Kostuk began playing music at a young age and seriously at age 13. He lived in New York, moved to California and then studied piano at the University of Vienna and in Salzburg, Austria (1970-1975). He won the Arthur Rubenstein International Piano Master Competition in the 1980s that launched a career playing in major cities across America and around the world.
In the second class he will cover the music of Niche, Ludwig Lichtenstein and his brother Paul Lichtenstein.
“Paul was a concert pianist but he lost his arm in the First World War and played all left-handed music,” Kostuk said. “He played beautifully with just one hand.”

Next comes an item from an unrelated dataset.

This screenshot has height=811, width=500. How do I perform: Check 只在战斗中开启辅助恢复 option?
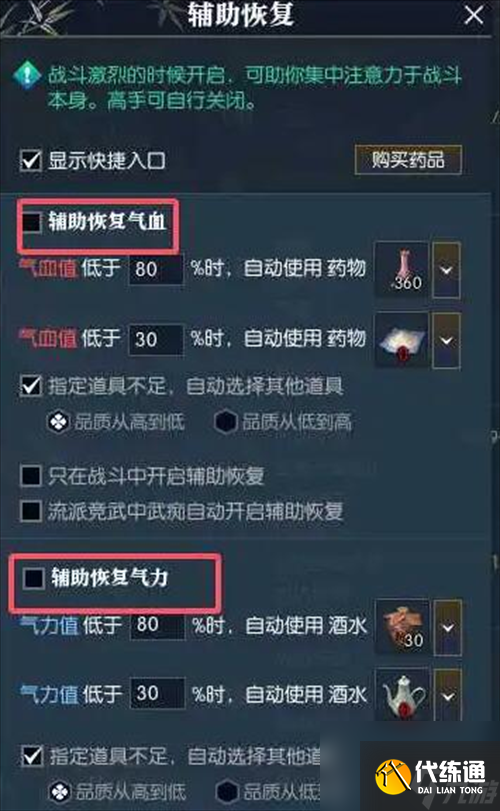click(31, 476)
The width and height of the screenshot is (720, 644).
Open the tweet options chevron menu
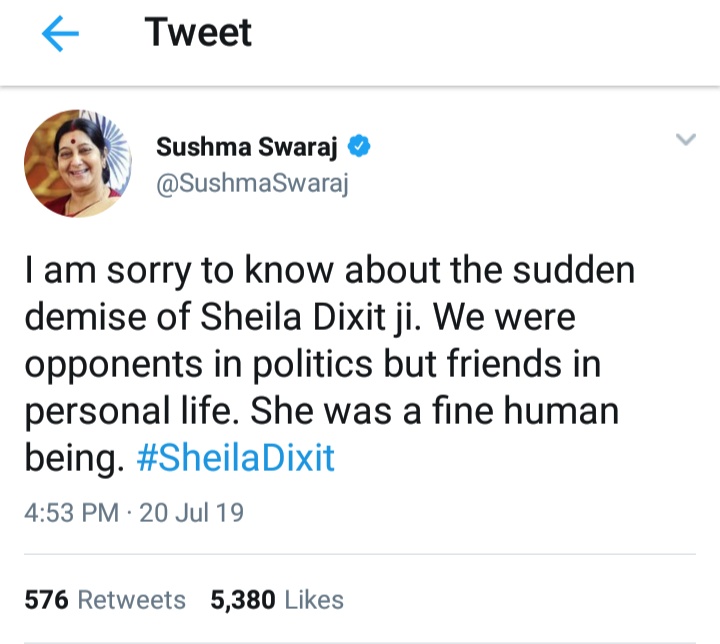[x=685, y=140]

For the third class Kostuk will cover the Viennese society and composer Gustav Mahler (1860 – 1911).
“He played in New York at the Metropolitan Opera House in 1906, or so, and everyone loved him,” Kostuk said. “He composed symphonies that as he put it are ‘universes to each other’ — very large, very heavy music. We must remember that during his time period music was changing, art was changing, becoming more modern.”

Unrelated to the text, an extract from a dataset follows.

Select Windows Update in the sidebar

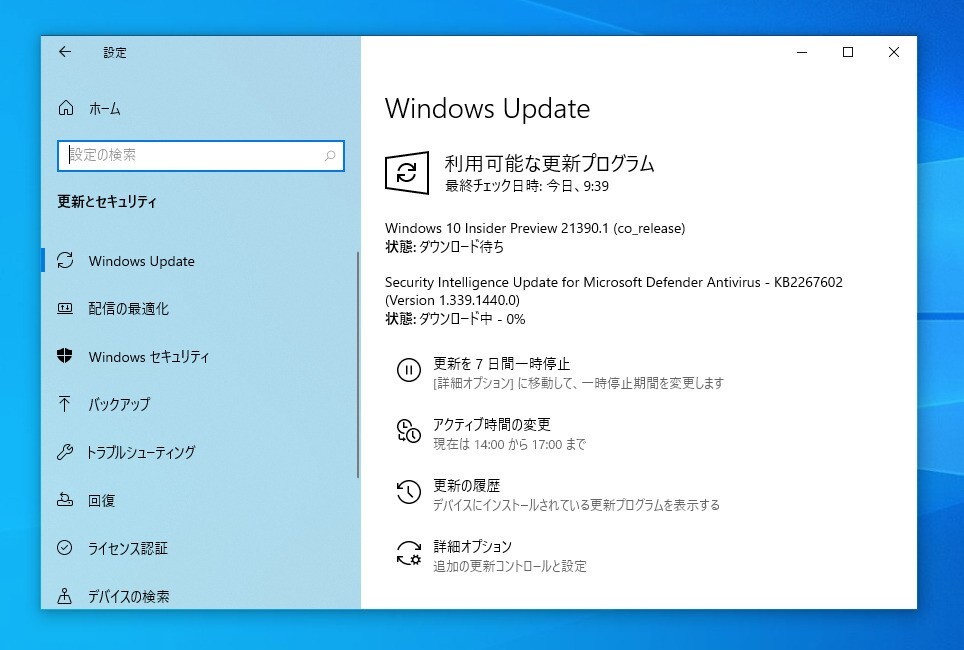coord(140,261)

Kostuk said music is more than just a beautiful melody.
“It is something that tells philosophical answers about the big questions in life,” he said. “I have music in my bones. Music touches our soul.”
Attend the three-day class “How Music Touches The Soul” (all three classes for $20) at the ARTspace, 105 S.7th St., in Hamilton, Jan. 28, Feb. 4 and 11. Enroll online at http://bit.ly/arthurkostuk or in person at Montana Bliss Artworks, 101 S. 7th. St.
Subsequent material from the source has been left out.